- _INSTRUCTIONS TO FOLLOW_
Only one stretch of the data is wanted: the line containing "Click into the Live Search input field", the line containing "The image size is (382, 694).", and every line between them, copied exactly.

──────── ENTRIES SUPPLIED ────────

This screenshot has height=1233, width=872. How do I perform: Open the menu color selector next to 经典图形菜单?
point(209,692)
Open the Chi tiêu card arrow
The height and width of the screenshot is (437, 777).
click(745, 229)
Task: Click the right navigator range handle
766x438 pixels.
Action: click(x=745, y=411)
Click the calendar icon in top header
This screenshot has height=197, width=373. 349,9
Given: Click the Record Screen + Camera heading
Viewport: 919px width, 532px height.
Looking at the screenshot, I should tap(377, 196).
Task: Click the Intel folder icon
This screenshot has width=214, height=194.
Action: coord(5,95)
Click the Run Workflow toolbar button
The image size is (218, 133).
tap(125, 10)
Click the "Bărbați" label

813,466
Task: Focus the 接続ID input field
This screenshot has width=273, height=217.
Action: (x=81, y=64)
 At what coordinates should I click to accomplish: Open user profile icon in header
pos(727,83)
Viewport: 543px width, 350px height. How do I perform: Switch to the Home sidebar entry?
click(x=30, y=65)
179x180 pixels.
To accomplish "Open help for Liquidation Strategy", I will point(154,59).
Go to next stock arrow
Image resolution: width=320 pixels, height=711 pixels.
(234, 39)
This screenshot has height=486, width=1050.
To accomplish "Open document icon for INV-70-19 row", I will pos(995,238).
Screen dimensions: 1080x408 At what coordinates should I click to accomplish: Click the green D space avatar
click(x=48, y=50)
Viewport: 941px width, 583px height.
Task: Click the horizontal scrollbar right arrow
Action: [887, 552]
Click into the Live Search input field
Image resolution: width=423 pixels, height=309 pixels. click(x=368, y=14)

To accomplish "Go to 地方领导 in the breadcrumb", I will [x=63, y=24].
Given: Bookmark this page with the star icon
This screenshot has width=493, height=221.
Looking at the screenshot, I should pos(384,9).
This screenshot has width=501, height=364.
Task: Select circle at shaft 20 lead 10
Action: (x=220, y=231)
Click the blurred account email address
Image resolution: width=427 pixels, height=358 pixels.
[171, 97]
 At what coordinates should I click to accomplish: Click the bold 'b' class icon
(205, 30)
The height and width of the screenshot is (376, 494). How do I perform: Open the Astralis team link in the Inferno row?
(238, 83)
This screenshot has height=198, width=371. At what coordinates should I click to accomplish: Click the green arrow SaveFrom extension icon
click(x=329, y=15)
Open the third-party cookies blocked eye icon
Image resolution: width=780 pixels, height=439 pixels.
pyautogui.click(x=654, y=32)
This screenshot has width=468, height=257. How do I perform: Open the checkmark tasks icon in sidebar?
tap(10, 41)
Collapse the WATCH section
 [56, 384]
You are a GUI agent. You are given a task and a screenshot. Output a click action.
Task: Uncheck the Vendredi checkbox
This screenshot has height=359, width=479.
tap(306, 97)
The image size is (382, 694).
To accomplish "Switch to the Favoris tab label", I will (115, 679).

────────

- _WORKED SOLUTION_
Click into the Live Search input field
Image resolution: width=423 pixels, height=309 pixels. click(x=368, y=14)

To accomplish "Go to 地方领导 in the breadcrumb", I will [x=63, y=24].
Given: Bookmark this page with the star icon
This screenshot has width=493, height=221.
Looking at the screenshot, I should pos(384,9).
This screenshot has width=501, height=364.
Task: Select circle at shaft 20 lead 10
Action: (x=220, y=231)
Click the blurred account email address
Image resolution: width=427 pixels, height=358 pixels.
[171, 97]
 At what coordinates should I click to accomplish: Click the bold 'b' class icon
(205, 30)
The height and width of the screenshot is (376, 494). How do I perform: Open the Astralis team link in the Inferno row?
(238, 83)
This screenshot has height=198, width=371. At what coordinates should I click to accomplish: Click the green arrow SaveFrom extension icon
click(x=329, y=15)
Open the third-party cookies blocked eye icon
Image resolution: width=780 pixels, height=439 pixels.
pyautogui.click(x=654, y=32)
This screenshot has width=468, height=257. How do I perform: Open the checkmark tasks icon in sidebar?
tap(10, 41)
Collapse the WATCH section
 [56, 384]
You are a GUI agent. You are given a task and a screenshot. Output a click action.
Task: Uncheck the Vendredi checkbox
This screenshot has height=359, width=479.
tap(306, 97)
The image size is (382, 694).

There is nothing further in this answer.